◆ TASK REQUIREMENTS
Everything from the first line below through the line with "Task: Click the vegan icon under Ciabatta" is to be transcribed exactly, and nothing past it.

◆ RECORDS FOR THIS TASK
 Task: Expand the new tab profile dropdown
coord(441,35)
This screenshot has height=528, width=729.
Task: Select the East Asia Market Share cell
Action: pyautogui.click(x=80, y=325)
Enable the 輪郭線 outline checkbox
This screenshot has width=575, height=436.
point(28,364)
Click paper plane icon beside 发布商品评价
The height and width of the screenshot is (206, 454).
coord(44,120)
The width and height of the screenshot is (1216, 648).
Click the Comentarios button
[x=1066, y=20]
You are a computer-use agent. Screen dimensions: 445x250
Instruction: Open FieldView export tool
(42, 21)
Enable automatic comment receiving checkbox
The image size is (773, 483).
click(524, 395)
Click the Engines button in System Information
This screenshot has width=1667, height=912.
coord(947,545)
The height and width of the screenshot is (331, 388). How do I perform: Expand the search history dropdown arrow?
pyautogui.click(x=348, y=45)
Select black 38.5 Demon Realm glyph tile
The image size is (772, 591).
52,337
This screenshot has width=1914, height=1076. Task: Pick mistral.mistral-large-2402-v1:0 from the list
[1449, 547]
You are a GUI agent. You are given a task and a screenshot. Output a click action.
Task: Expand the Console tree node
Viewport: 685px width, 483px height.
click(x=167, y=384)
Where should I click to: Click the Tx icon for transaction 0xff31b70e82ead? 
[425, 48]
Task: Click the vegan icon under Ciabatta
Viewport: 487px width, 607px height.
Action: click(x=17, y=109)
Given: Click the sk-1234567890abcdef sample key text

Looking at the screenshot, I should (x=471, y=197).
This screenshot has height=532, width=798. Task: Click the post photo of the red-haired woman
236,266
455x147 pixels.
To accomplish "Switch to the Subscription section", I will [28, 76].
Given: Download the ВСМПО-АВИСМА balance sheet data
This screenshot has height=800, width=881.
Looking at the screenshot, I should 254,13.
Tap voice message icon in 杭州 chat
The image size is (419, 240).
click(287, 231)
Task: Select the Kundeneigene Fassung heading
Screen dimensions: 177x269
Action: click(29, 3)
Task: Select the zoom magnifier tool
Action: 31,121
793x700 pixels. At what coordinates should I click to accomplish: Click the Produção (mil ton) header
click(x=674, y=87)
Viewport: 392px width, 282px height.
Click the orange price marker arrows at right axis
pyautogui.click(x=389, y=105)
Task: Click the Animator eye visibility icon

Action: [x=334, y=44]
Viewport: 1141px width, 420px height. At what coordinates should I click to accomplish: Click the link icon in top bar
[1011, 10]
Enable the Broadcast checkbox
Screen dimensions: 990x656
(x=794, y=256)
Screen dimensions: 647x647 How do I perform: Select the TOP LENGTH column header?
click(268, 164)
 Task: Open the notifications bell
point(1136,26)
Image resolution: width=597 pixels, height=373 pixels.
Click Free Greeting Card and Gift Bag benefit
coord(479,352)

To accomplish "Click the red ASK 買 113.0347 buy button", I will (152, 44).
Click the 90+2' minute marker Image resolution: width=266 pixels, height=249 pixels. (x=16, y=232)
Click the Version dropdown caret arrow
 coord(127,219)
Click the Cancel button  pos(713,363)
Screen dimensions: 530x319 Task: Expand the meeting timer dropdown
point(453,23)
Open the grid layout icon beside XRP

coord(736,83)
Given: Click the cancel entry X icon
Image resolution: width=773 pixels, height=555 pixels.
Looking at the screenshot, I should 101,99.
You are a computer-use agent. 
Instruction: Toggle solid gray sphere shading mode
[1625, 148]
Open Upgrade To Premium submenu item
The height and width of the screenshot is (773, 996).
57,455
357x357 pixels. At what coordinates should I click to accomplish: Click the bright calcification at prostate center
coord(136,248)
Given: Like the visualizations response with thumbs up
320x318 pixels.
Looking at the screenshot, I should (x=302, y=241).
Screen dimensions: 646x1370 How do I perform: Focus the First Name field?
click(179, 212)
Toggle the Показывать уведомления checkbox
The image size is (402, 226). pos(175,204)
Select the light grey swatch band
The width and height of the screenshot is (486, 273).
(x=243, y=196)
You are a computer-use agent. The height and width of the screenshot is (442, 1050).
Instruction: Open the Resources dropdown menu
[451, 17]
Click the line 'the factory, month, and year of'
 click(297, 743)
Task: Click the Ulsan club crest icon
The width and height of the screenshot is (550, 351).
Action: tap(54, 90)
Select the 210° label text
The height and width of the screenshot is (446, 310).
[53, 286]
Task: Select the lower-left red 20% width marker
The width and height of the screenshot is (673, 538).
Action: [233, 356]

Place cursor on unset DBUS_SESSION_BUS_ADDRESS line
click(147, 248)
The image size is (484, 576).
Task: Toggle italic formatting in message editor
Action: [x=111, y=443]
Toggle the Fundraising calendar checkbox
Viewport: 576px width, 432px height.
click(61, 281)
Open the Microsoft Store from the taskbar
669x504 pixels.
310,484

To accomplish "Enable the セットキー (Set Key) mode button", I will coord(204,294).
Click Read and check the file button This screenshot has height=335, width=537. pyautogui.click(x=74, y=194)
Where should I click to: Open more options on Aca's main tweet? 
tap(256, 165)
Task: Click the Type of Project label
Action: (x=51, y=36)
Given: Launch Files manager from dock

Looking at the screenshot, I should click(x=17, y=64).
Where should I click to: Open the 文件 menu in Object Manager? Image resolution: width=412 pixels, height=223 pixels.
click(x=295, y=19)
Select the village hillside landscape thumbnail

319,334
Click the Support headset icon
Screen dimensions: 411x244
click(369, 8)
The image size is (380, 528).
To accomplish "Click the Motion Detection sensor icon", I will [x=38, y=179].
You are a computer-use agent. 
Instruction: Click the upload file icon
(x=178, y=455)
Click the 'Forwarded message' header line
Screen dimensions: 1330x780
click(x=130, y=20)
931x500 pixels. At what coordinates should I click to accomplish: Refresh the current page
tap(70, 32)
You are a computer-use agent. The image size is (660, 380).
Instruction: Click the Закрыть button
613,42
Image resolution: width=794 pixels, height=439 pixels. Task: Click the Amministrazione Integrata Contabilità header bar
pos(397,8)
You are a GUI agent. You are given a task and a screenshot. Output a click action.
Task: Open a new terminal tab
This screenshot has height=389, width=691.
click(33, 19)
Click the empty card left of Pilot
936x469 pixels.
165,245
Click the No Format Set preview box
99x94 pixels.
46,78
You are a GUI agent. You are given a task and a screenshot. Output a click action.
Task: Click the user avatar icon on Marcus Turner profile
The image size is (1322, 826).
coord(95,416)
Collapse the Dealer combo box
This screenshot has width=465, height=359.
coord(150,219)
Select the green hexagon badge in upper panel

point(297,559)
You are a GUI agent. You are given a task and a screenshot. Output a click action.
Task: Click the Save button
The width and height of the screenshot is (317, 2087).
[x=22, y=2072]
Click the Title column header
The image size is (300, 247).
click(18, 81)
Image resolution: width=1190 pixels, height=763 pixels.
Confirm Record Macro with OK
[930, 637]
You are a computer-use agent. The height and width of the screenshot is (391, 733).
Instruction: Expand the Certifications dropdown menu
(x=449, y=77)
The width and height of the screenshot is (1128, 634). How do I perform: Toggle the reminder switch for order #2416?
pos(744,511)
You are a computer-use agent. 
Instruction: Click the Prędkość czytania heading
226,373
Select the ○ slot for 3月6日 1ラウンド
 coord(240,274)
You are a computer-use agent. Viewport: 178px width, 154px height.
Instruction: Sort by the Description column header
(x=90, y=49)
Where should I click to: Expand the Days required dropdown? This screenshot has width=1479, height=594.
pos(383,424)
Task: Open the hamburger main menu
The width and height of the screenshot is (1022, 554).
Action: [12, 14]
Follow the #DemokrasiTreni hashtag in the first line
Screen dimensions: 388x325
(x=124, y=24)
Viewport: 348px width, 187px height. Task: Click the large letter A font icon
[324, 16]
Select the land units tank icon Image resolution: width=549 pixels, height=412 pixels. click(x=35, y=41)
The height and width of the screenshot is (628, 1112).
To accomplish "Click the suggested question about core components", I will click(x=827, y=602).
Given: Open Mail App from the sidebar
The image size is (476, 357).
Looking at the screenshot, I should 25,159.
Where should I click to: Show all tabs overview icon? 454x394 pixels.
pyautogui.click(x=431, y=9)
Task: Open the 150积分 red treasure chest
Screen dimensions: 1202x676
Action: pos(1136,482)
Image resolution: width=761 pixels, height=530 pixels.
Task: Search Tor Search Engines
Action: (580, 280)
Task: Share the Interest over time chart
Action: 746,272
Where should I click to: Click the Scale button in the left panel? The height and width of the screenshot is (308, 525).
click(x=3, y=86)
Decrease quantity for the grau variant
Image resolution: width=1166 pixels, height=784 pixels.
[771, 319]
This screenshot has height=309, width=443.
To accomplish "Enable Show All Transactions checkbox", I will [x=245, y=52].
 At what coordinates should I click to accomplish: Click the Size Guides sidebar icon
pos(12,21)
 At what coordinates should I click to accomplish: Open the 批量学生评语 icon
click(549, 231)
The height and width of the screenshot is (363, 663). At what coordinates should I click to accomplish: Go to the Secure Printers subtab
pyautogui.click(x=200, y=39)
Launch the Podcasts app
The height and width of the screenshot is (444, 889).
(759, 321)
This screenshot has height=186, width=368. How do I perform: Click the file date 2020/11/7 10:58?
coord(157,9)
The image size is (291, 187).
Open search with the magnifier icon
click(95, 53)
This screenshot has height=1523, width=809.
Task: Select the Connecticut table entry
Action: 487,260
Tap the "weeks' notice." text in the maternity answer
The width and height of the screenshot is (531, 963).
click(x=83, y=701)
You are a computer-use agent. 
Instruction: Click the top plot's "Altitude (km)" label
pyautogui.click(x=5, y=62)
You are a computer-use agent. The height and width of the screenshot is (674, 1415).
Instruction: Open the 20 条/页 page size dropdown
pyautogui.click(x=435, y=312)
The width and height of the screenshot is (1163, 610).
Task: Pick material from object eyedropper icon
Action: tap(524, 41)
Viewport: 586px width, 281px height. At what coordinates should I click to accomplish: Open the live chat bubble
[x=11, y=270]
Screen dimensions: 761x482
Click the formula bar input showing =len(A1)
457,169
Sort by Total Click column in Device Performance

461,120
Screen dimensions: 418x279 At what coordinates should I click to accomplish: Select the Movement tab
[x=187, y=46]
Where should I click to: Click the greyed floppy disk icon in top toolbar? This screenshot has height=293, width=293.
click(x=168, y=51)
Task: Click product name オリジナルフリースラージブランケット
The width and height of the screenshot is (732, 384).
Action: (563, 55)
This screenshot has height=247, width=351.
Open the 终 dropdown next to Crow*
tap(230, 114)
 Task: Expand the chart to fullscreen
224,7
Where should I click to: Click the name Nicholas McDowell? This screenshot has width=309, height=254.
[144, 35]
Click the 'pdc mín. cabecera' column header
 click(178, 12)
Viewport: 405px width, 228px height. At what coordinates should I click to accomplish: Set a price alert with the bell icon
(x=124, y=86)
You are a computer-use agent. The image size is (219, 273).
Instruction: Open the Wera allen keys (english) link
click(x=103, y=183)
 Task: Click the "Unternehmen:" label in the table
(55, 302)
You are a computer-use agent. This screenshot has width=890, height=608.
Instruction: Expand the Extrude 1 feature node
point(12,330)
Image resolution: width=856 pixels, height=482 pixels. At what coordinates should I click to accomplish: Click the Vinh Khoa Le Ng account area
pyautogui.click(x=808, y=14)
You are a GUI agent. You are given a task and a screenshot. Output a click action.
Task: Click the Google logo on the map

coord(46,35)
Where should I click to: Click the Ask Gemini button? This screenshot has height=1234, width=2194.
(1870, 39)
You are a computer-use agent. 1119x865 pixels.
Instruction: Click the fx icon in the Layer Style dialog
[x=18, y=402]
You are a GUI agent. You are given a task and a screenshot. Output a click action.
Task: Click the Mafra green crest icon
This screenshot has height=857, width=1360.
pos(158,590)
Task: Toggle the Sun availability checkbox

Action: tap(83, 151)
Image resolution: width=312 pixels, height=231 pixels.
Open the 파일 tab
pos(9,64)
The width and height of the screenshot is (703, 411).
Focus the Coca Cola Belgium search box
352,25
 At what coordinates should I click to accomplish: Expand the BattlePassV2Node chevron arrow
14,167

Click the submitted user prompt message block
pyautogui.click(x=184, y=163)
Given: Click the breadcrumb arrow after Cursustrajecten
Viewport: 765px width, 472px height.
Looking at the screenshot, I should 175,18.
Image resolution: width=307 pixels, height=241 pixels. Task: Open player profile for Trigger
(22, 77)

◆ WRITTEN RESPONSE
 Task: Expand the new tab profile dropdown
coord(441,35)
This screenshot has height=528, width=729.
Task: Select the East Asia Market Share cell
Action: pyautogui.click(x=80, y=325)
Enable the 輪郭線 outline checkbox
This screenshot has width=575, height=436.
point(28,364)
Click paper plane icon beside 发布商品评价
The height and width of the screenshot is (206, 454).
coord(44,120)
The width and height of the screenshot is (1216, 648).
Click the Comentarios button
[x=1066, y=20]
You are a computer-use agent. Screen dimensions: 445x250
Instruction: Open FieldView export tool
(42, 21)
Enable automatic comment receiving checkbox
The image size is (773, 483).
click(524, 395)
Click the Engines button in System Information
This screenshot has width=1667, height=912.
coord(947,545)
The height and width of the screenshot is (331, 388). How do I perform: Expand the search history dropdown arrow?
pyautogui.click(x=348, y=45)
Select black 38.5 Demon Realm glyph tile
The image size is (772, 591).
52,337
This screenshot has width=1914, height=1076. Task: Pick mistral.mistral-large-2402-v1:0 from the list
[1449, 547]
You are a GUI agent. You are given a task and a screenshot. Output a click action.
Task: Expand the Console tree node
Viewport: 685px width, 483px height.
click(x=167, y=384)
Where should I click to: Click the Tx icon for transaction 0xff31b70e82ead? 
[425, 48]
Task: Click the vegan icon under Ciabatta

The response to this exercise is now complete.